Alba Parietti: «Ho avuto il virus, ho pianto e avuto paura. Ora con il mio sangue potrò salvare vite umane»

2 mesi fa
6 Maggio 2020
di redazione

La showgirl su Instagram: «Ho intuito di avere la possibilità di essere stata infettata perché avevo la febbre, perdita di olfatto e gusto, tosse»

Si è ammalata, ha avuto paura e ha pianto, ma ora è guarita. Alba Parietti ha raccontato su Instagram le tappe della sua malattia dopo aver contratto il Coronavirus: «Ho intuito di avere la possibilità di essere stata infettata perché avevo la febbre, perdita di olfatto e gusto, tosse. Non ho fatto assolutamente tamponi, né avuto visite o cure di nessun tipo. Ho preso una Tachipirina, ho pianto, ho avuto paura.

L’isolamento

Mi sono messa per mia scelta in isolamento volontario in camera mia per 14 giorni. Senza uscire mai di casa, utilizzando mascherine e guanti ogni volta che incontravo chi viveva con me e mantenendo le distanze. Areavamo la casa in continuazione. Ma non avevo nessuna certezza di aver contratto il virus. La mia collaboratrice domestica infatti non si è infettata perché ho mantenuto distanze, mascherine, guanti, isolamento. Ed è risultata negativa al test sierologico da me pagato».
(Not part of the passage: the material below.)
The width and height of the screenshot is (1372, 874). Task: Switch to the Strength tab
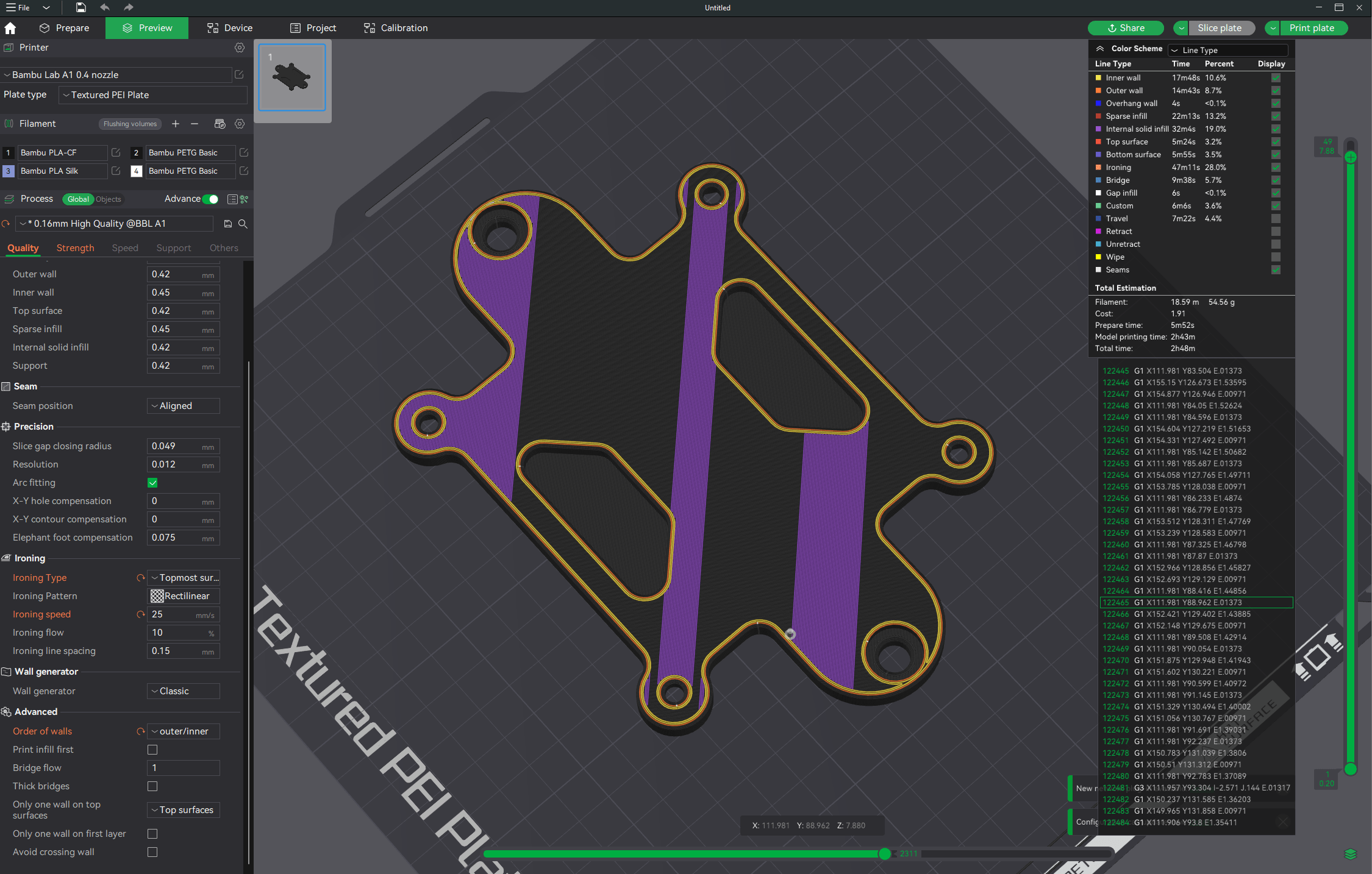pyautogui.click(x=75, y=248)
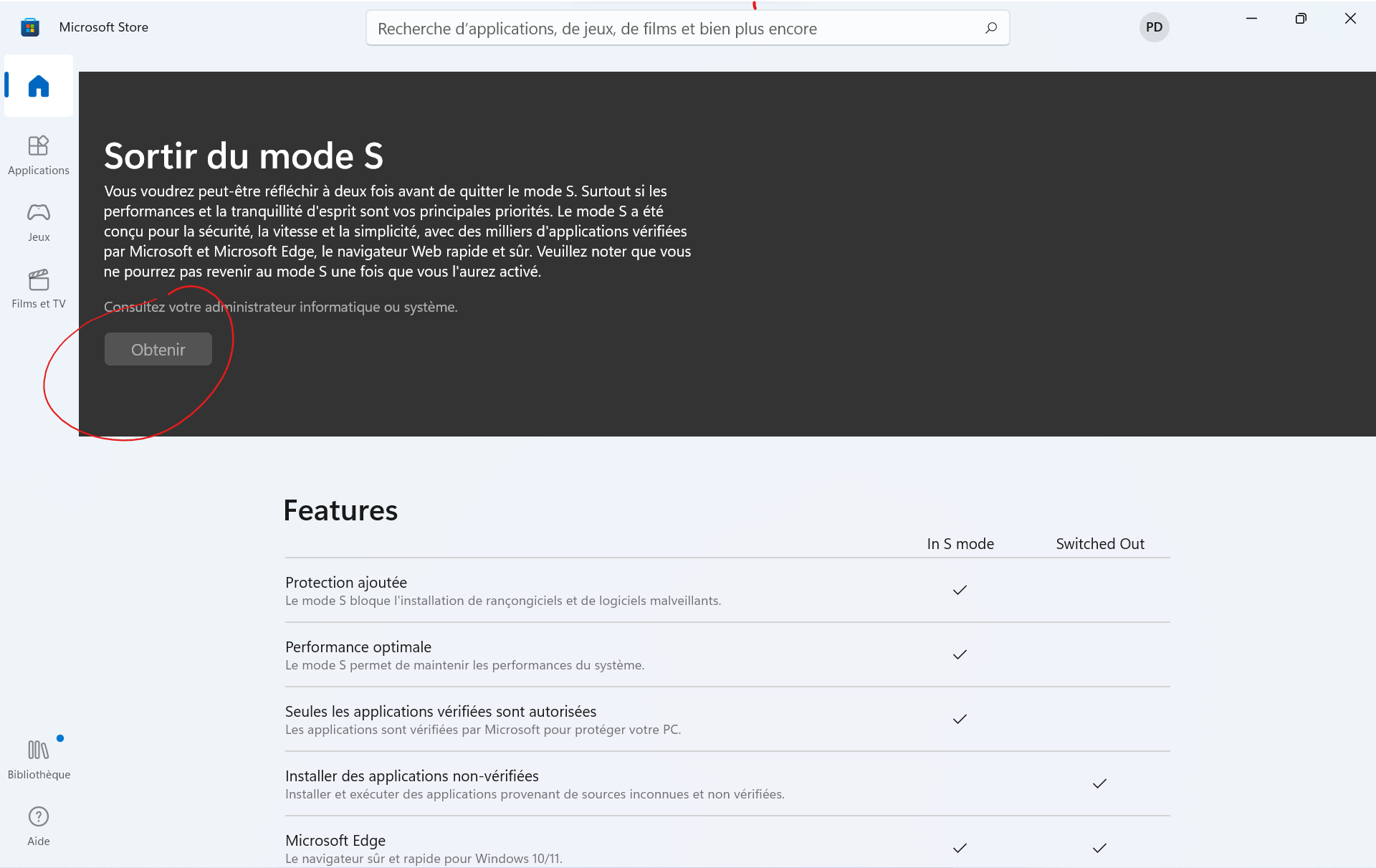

La certezza della malattia

Alba Parietti ha infatti avuto la certezza di essere stata malata solo dopo essere guarita: «Ho scoperto di essere stata infettata dopo un mese e mezzo grazie a un test sierologico fatto a pagamento in una clinica a cui tutti potevano accedere pagando circa 50 euro. Bastava cercare e pagare. Mi hanno detto che il test non era preciso, così ho aspettato che l’ospedale San Matteo di Pavia iniziasse a fare i prelievi e ho chiesto di sottopormi perché sapevo già di essere immune e guarita per ulteriore certezza».

Donazione di plasma

Non solo. «Mi è stato fatto il test necessario per poter donare il plasma per poter salvare vite umane. Ho gli anticorpi IgG neutralizzanti altissimi (150) quindi posso farlo, naturalmente dopo essere stata sottoposta a tampone (risultato negativo) . Mi sembra una cosa bellissima. Potrò forse con il mio sangue salvare dei malati di Codiv-19 , come sta accadendo al San Matteo dove ho fatto le analisi e dove donerò il sangue. Farò lo stesso anche all’ospedale di Mantova che segue lo stesso protocollo».